Wednesday, January 02, 2008

God: Bowl game MVP

As most of you know, I am addicted to college football and have been watching a lot of bowl games lately. I've noticed at the end the games, when they interview a player who made a lot of key plays, they often say something like "I give all the glory to God."

I guess it's a good sentiment, but it always gives me a weird feeling. I have a hard time understanding it. I don't want to get into the discussion about God favoring one team over another (though it's funny that losing teams never thank God for it). I'm just wondering, what glory does God get from one player having a good game instead of another?

As I was flying back home from CA, I was amazed at how big the earth is. To think that there are trillions of stars, many of which are billions of times larger than this earth... wow, I can't even fathom it. So how am I supposed to be amazed that God can make someone rush for 200 yards in a college football game? (especially a non-BCS game!)

Are they patronizing God when they do this, or is it just a humble way of giving thanks?

[note: after seeing a few Tim Tebow plays yesterday, I understand a little better. But still...]
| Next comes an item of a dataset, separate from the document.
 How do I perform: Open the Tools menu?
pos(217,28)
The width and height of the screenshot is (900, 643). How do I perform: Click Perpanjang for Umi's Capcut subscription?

At 11:52 AM, Blogger me3020 said...

I'm not sure if this is what is on his mind, but one idea is that a player of a bowl game who rushes 200 yards is going to get some glory given to him. It is possible to make an attempt at being humble by saying that any glory received from this should be given to God since any skill/strength was made possible by God. It doesn't have to mean that his 200yrd glory is more glorifying or important than the stars in the sky. ;-)

At 4:02 PM, Blogger Marcian said...

I would agree with the above statement. And I would take it a bit further to say that in light of the stars (many of which I'm sure no human will ever see) declaring the glory of God, isn't it amazing that He still DOES give us such seemingly small gifts in comparison (such as the ability to rush 200 yards, whatever that means).

Now, considering the previous statement, I'm not sure that the football player isn't just giving God lip service when he says that. The command, after all, is to love God with all our heart, mind, and strength. And to love our neighbor as ourself. DOING that, not just saying it... THAT is truly God-glorifying.